With the United States leading the way, countries across the world began to develop drug laws that were rooted in racial and political prejudice. Marginalised communities have been the most brutalised by drug related crime and the overzealousness of an increasingly militarised police force. 

Busby continues onwards to describe the outrageous acts against humanity that the US funds each year in South America – all in the name of winning the war on drugs. The most damning is the use of the Agent Orange substance that is dropped from helicopters and planes to destroy coca farms in Latin America. The growers, often Indigenous people, will also be present as this chemical warfare takes place destroying their livelihood, their homes, and their families.

It is not just illicit drugs the author comments on but also the role that American pharmaceutical companies have played in the current drug crisis in the United States. Before they were regulated and their side effects recorded, drugs such as opium, cocaine, and morphine were readily available from local pharmacies. They were heralded as a cure-all for common ailments and serve as an indicator for how long drug companies have exploited the side effects of addiction for profit. It is here where the author makes his core point about legalisation. We cannot leave the regulation or sale of these drugs to pharmaceutical companies; their predatory and exploitative behaviour must be put an end to.

            Free market legalization and an absence of controls could be even more dangerous than the current anarchy, with corporations able to aggressively market poorly regulated products to impressionable young people.” 

There is hope for stopping the drug deaths across the world. As Busby writes, there have been increasing efforts by countries across the world to halt the war on drugs. Guatemala, Columbia, and Mexico have all demanded for prohibitionist policies to be reconsidered and alternatives, such as legal regulation of drug markets and decriminalisation, to become the norm. UN agencies, as of 2019, have dropped their ridiculous goal of a “drug free world”, slowly calling for decriminalisation and the ripping up of punitive laws to focus on public health outcomes instead. In Europe, the Czech Republic and Portugal have decriminalised all drugs with strong outcomes for their nations’ health. Busby also mentions Scotland “inching” towards such a policy. I personally believe we have a long way to go yet, however, with the Lord Advocate moving to remove prosecution for the possession of drugs in favour of a police warning, perhaps Scotland is making slow progress – something it desperately needs. 

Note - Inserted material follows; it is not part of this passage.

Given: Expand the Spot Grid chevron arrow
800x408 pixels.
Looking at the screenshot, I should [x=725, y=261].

Before concluding, Busby focuses on the Portuguese numbers regarding drug deaths and the uptake in counselling. The numbers very clearly speak for themselves: drug related deaths in Portugal fell from 369 in 1999 to 22 in 2017. Harm reduction measures were also introduced, and HIV infections occurring in people who inject drugs fell from 1482 to 78 a year in the same period. Portugal presents a clear case of success. However, the biggest impact of the measures Portugal brought in was on the stigmatisation of drug use. The creator of Portugal’s drug policies, Dr João Goulão, advises “to let people speak clearly and to pursue professional help without fear”. 

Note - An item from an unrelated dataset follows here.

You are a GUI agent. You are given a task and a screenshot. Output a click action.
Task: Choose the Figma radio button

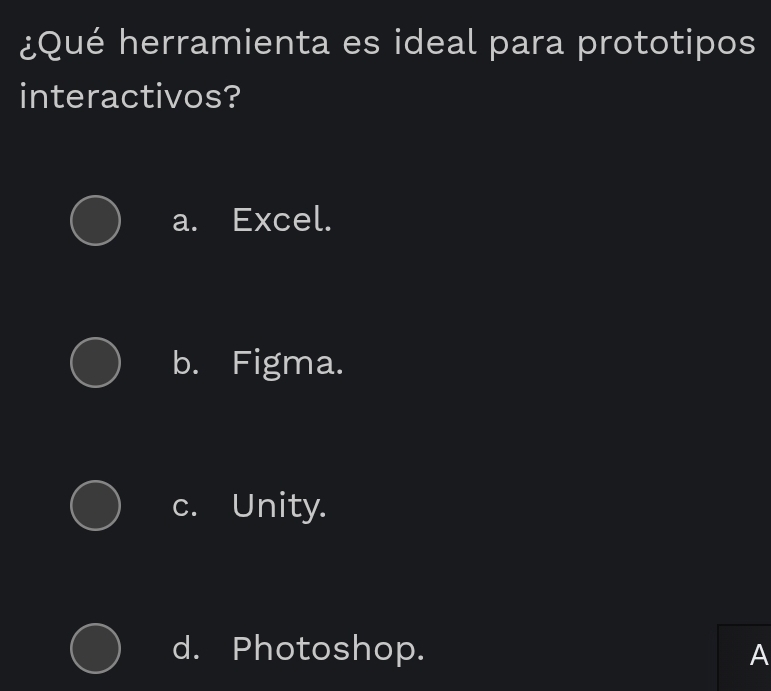click(95, 363)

Busby’s book gives a fantastic insight to the relationship the world has with drugs and how brutalised and exploited for profit they have been, whether that is aggressive drug trafficking, gang warfare, or American foreign policy. The conversation around drugs needs to shift away as soon as possible from the tired old rhetoric that drugs are an evil that needs to be removed from society. Humanity has had a relationship with drugs for millennia. The conversation needs to move towards drugs as a health issue, harm reduction needs to be promoted, and the testing of drugs needs to become the regular. Busby ends his book with a paragraph that emphasises this: 

            It is not so much a war on drugs but a war on people. Human desire and market forces dictate that the war could never be won. It is time to deal with reality and responsibly regulate.”